Guidelines for Evolving System Architecture and PaaS Operations
This article outlines a comprehensive set of principles and practical components for evolving a large‑scale system architecture, covering rapid deployment, scalability, automation, framework standardization, monitoring, tracing, storage, resource control, and continuous integration to support reliable PaaS operations.
Overall Thinking – When evolving architecture, aim for rapid development (a testable hello‑world in five minutes), natural scalability, automation (auto‑provisioning resources and code generation), framework‑level services (logging, counters, tracing), quantitative metrics (percentiles, RPS), homogeneity of language, hardware virtualization, and versioned, gradual roll‑outs.
User – In mobile internet environments, distinguish users on good versus poor networks and provide reliable links and DNS for the latter.
Access Layer – Provide a client‑server suite requiring a team skilled in both mobile (Android, iOS) and server development, so that client developers need not handle network protocols.
Business Access Layer – Enable flexible traffic routing, typically using LVS, F5, or advanced traffic analysis devices for burst handling.
Business Layer – Implement business logic within a unified framework; prefer a single language (e.g., Java) to avoid duplicated foundations across heterogeneous modules, which can cause incompatibilities in RPC, configuration, monitoring, and tracing.
RPC Framework and Queues – Use a unified RPC framework for synchronous communication and message queues for asynchronous data transfer between data centers.
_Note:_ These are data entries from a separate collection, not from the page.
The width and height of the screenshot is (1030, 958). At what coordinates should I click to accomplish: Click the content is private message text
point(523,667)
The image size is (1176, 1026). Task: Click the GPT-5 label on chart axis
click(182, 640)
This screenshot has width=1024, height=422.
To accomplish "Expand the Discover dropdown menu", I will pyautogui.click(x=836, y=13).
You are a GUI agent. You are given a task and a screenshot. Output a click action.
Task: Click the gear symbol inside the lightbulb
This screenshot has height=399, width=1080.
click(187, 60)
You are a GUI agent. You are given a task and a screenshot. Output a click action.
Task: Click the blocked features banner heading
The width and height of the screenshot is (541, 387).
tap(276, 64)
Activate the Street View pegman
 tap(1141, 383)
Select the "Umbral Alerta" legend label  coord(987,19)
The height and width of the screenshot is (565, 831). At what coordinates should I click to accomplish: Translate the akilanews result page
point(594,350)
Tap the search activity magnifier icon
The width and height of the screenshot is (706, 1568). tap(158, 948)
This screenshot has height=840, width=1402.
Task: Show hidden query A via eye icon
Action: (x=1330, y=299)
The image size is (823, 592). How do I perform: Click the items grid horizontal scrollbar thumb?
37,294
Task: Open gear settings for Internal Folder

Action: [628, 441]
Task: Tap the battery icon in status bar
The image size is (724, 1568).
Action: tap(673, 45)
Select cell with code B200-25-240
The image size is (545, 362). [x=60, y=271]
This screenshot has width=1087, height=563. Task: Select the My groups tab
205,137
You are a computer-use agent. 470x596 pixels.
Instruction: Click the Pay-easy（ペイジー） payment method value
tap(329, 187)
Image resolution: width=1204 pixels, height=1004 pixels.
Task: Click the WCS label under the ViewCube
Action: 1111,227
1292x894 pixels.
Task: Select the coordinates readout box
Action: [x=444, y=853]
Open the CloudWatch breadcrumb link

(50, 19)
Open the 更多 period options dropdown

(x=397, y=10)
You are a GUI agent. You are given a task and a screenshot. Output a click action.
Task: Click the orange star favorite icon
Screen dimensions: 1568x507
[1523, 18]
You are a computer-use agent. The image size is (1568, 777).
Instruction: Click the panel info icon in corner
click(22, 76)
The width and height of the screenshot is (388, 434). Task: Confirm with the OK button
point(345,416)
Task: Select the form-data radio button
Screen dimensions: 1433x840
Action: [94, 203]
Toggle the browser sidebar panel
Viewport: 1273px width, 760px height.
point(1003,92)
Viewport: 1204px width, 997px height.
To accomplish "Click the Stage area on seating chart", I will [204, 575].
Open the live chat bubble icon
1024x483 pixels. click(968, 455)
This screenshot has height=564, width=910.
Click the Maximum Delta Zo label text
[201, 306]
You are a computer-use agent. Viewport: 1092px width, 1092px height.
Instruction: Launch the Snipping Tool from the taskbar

Configuration Management – Adopt Zookeeper as the de‑facto solution for service configuration at scale.
Logging System – Deploy a unified logging solution that is fast, tolerant of network errors, easy to deploy, stable, and horizontally scalable; candidates include Scribe and Kafka, with logs eventually stored in HDFS or HBase for Hive queries.
Monitoring and Alerting – Utilize open‑source tools such as Ganglia and Nagios, and ensure that performance counters defined in the business framework are automatically monitored and alerted.
Tracing System – Implement a tracing tool (e.g., Twitter’s Zipkin) to quickly debug bugs in a micro‑service environment.
PAAS Agent Daemon – A unified operations client that reports hardware/network metrics, starts/stops applications, and communicates status to monitoring and PAAS platforms.
Storage Platform – Include stateful services such as a memcached cluster with consistent‑hash client, a DBMS cluster with sharding and failover (e.g., MySQL‑proxy, Vitess), and an HBase cluster for high‑availability storage.
PAAS Resource Control Layer – Provide real‑time feedback on memory and CPU across IDC(s); address virtualization challenges using Docker, Warden, LXC, and control resources via cgroups and AUFS.
PAAS UI Layer – Offer both web and CLI interfaces for operations and developers to deploy services and manage machines.
Automatic Deployment Layer – Rely on CI tools like Hudson for automated builds, coupled with reliable test frameworks to avoid deployment failures.
Test Framework – Leverage advanced testing libraries such as JMockit and Spring‑Test to reduce boilerplate code.
Build Tools – Use Maven for Java builds and Nexus as a binary repository.
Code Generation – Automate repetitive code via Maven plugins or similar generators, continuously enhancing the tool to cover more scenarios.
Code Quality – Perform static analysis (e.g., Sonar) as part of regular CI pipelines.
Code and Common Systems – Manage source with GitLab, conduct code reviews via merge requests or ReviewBoard, maintain knowledge in MediaWiki, track issues in Jira, and record post‑mortems for incident analysis.
PAAS for DEV & TEST – Provide CLI tools for developers to spin up personal environments and ensure that test environments are highly available and stable, avoiding reliance on development setups for production testing.